Kafka Connect JMS Source

The JMS Source connector allows subscribe to messages on JMS queues and topics.

The Source supports:

  1. Pluggable converters of JMS payloads. If no converters are specified a Avro message is created representing the JMS Message, the payload from the message is stored as a byte array in the payload field of the Avro.
  2. Out of the box converters for Json/Avro and Binary
  3. The KCQL routing querying - JMS Destination to Kafka topic mapping.

Prerequisites

  • Confluent 3.3
  • Java 1.8
  • Scala 2.11
  • A JMS framework (ActiveMQ for example)

Setup

Before we can do anything, including the QuickStart we need to install the Confluent platform. For ActiveMQ follow http://activemq.apache.org/getting-started.html for the instruction of setting it up.

Confluent Setup

Follow the instructions here.

Source Connector QuickStart

We you start the Confluent Platform, Kafka Connect is started in distributed mode (confluent start). In this mode a Rest Endpoint on port 8083 is exposed to accept connector configurations. We developed Command Line Interface to make interacting with the Connect Rest API easier. The CLI can be found in the Stream Reactor download under the bin folder. Alternatively the Jar can be pulled from our GitHub releases page.
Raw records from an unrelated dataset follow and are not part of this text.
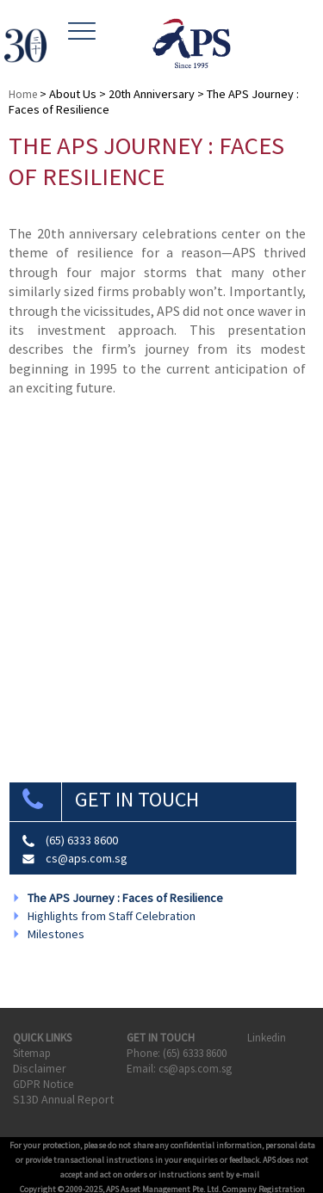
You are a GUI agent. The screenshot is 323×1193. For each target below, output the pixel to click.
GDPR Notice (43, 1084)
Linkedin (268, 1037)
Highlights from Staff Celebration (112, 916)
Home (23, 94)
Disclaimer (39, 1068)
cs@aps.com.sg (86, 858)
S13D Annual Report (63, 1099)
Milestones (56, 934)
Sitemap (32, 1053)
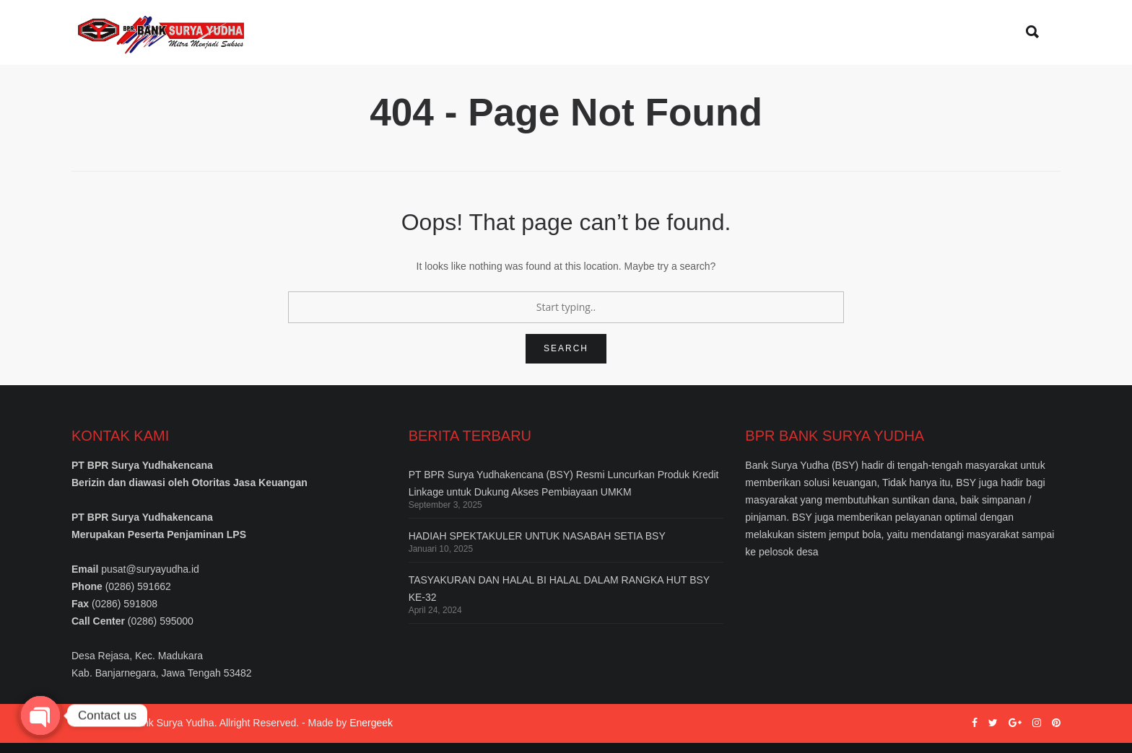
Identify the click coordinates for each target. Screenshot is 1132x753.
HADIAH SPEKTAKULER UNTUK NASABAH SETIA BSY (537, 546)
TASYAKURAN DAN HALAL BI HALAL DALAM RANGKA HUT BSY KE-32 (559, 598)
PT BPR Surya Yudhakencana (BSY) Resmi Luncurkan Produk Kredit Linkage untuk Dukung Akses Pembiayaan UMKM (564, 493)
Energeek (371, 733)
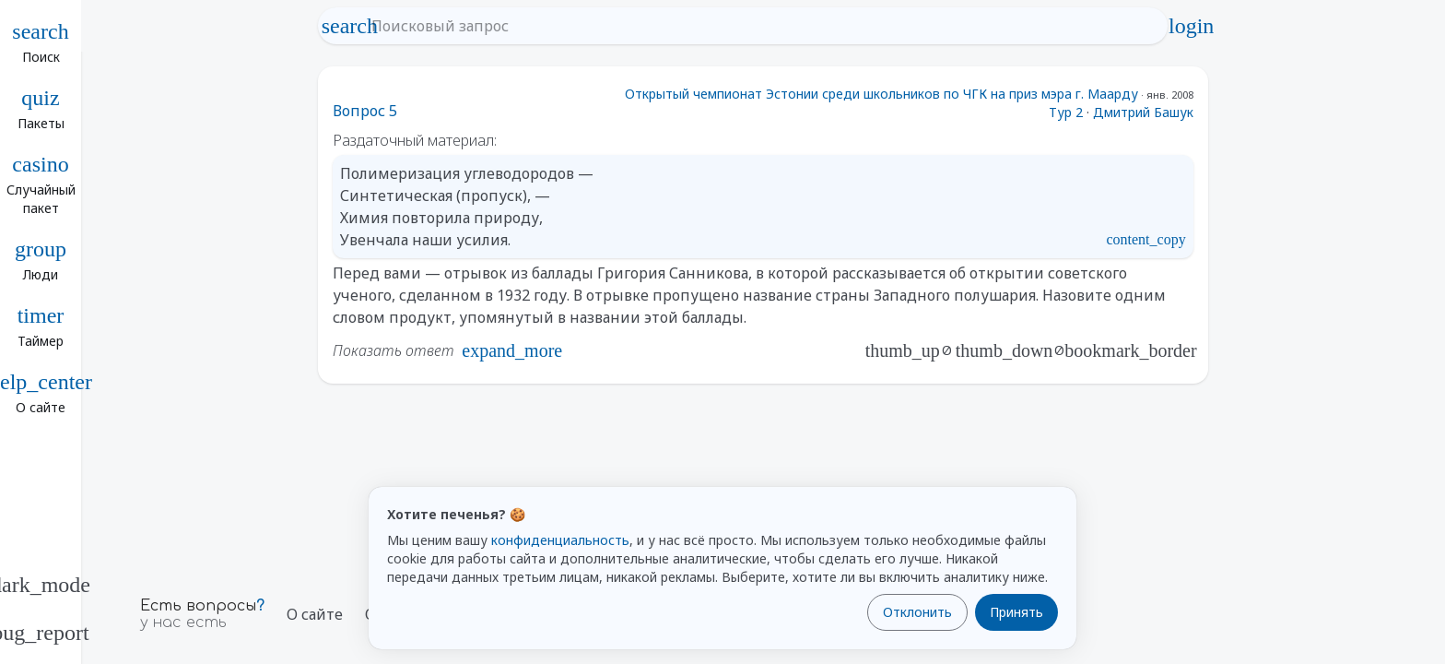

Starting the Connector (Distributed)

Download, unpack and install the Stream Reactor and Confluent. Follow the instructions here if you haven’t already done so. All paths in the quickstart are based in the location you installed the Stream Reactor.

Once the Connect has started we can now use the kafka-connect-tools cli to post in our distributed properties file for JMS. If you are using the dockers you will have to set the following environment variable to for the CLI to connect to the Rest API of Kafka Connect of your container.

export KAFKA_CONNECT_REST="http://myserver:myport"
➜  bin/connect-cli create jms-sink < conf/jms-source.properties

The jms-source.properties file defines:

name=jms-source
connector.class=com.datamountaineer.streamreactor.connect.jms.source.JMSSourceConnector
tasks.max=1
connect.jms.kcql=INSERT INTO topic SELECT * FROM jms-queue
connect.jms.queues=jms-queue
connect.jms.initial.context.factory=org.apache.activemq.jndi.ActiveMQInitialContextFactory
connect.jms.url=tcp://localhost:61616
connect.jms.connection.factory=ConnectionFactory
  1. The source connector name.
  2. The JMS Source Connector class name.
  3. The number of tasks to start.
  4. The KCQL routing querying.
  5. A comma separated list of queues destination types on the target JMS, must match the from element in KCQL.
  6. The JMS initial context factory.
  7. The url of the JMS broker.
  8. The JMS connection factory.

Use the Confluent CLI to view Connects logs.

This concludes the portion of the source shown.